── RECORD EXCERPTS
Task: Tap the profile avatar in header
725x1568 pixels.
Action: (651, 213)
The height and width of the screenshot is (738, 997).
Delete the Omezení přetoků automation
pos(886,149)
────
WORK REQUIRED.
Put the lines of the entries above into a numbered list, omitting any blank lines.

SOLUTION.
1. Task: Tap the profile avatar in header
2. 725x1568 pixels.
3. Action: (651, 213)
4. The height and width of the screenshot is (738, 997).
5. Delete the Omezení přetoků automation
6. pos(886,149)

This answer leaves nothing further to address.